▸ **TASKS AND EXERCISES**
A – According to the coroutine post, which major Kotlin coroutine builders does it cover?
B – Rewrite the coroutine post from "Created : May" up to and including "to enhance efficiency.", replacing "Kotlin" with "Swift".

▸ **PAGE EXCERPT**
============================================================

Coroutine: Differences from Threads and Their Characteristics

The era of infinitely spawning threads for asynchronous processing is over. This post delves into why coroutines, which efficiently manage resources by controlling execution flow within a program, unlike threads that rely on OS scheduling, have become an essential paradigm in modern programming.

Starting with the memory structure differences between processes and threads, we analyze why coroutines are called 'lightweight threads' from the perspective of Context Switching costs. We also explore the principles of cooperative multitasking and learn the features and differences of major Kotlin coroutine builders like `launch`, `async`, and `runBlocking`.

Created : May 26, 2019, 06:20 PM Updated : Jan 31, 2021, 06:20 PM

When I first started using Kotlin, I encountered the concept of Coroutines for asynchronous processing. Synchronous refers to waiting for a return value after sending a request before proceeding, while asynchronous means performing other tasks during that waiting period to enhance efficiency.

============================================================

▸ **ITEMS**
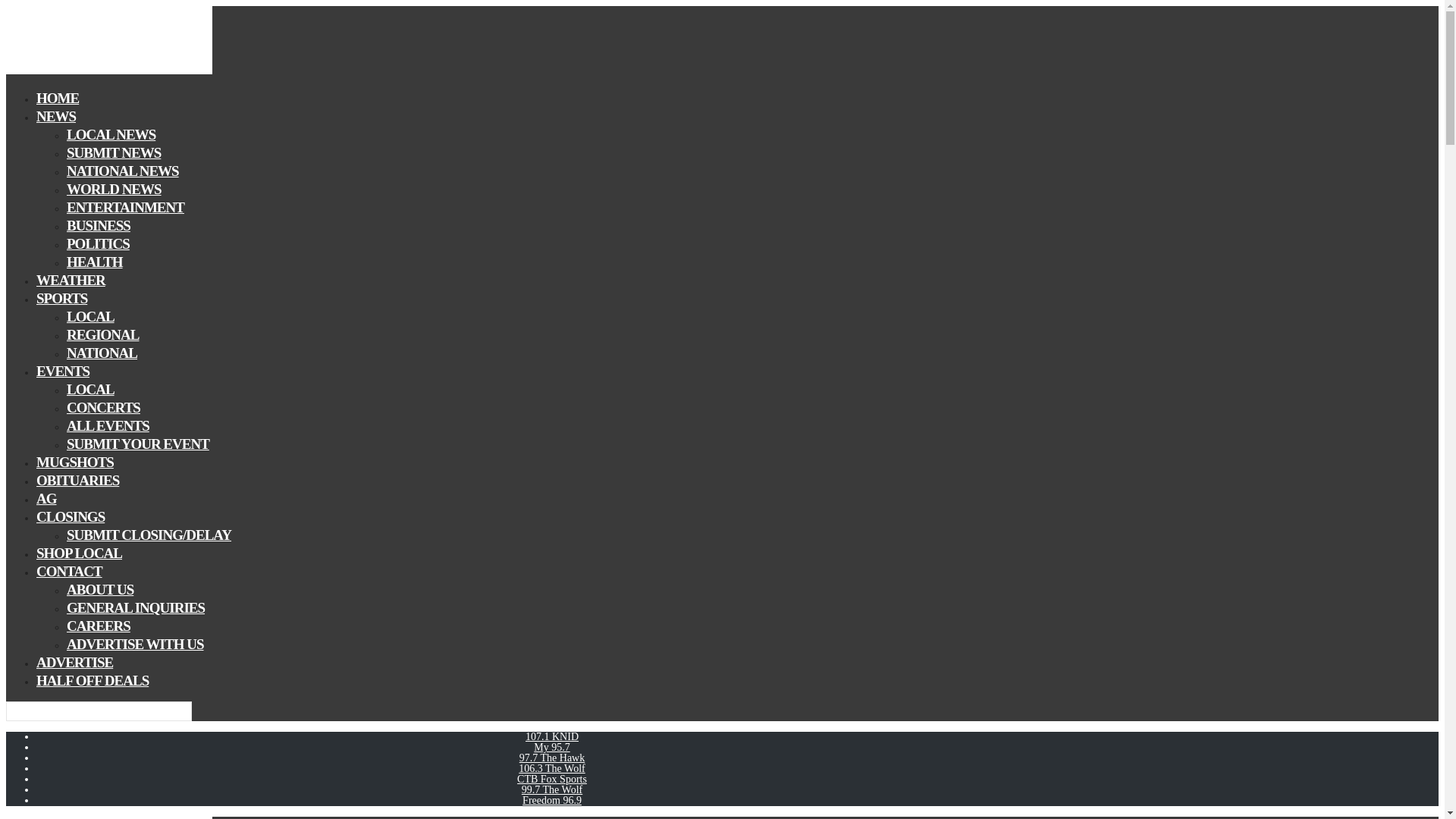
SUBMIT YOUR EVENT (137, 444)
CONCERTS (102, 407)
ALL EVENTS (107, 425)
BUSINESS (98, 225)
CLOSINGS (70, 516)
SPORTS (61, 298)
NATIONAL NEWS (122, 170)
My 95.7 (551, 747)
CAREERS (98, 626)
NATIONAL (101, 352)
ENTERTAINMENT (125, 207)
CONTACT (68, 571)
107.1 KNID (551, 736)
OBITUARIES (77, 480)
SUBMIT NEWS (113, 152)
Given the description of an element on the screen output the (x, y) to click on. 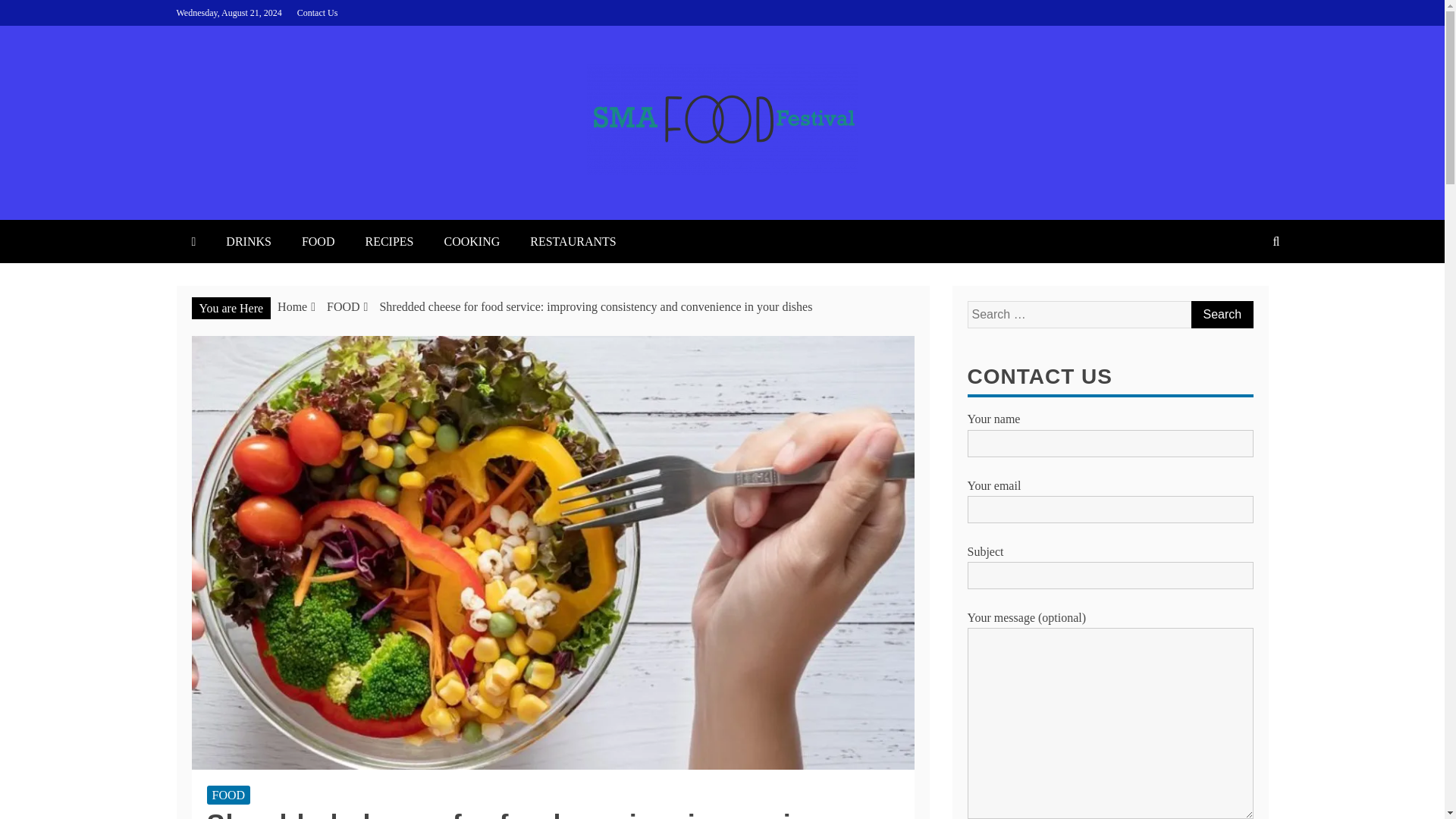
RESTAURANTS (572, 241)
FOOD (342, 306)
Search (1221, 314)
Search (1221, 314)
Home (292, 306)
RECIPES (388, 241)
COOKING (471, 241)
Search (1221, 314)
FOOD (318, 241)
SMA FOOD FESTIVAL (379, 204)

============================================================

▸ **EXPECTED ANSWERS**
A – `launch`, `async`, and `runBlocking`.

B –
Created : May 26, 2019, 06:20 PM Updated : Jan 31, 2021, 06:20 PM

When I first started using Swift, I encountered the concept of Coroutines for asynchronous processing. Synchronous refers to waiting for a return value after sending a request before proceeding, while asynchronous means performing other tasks during that waiting period to enhance efficiency.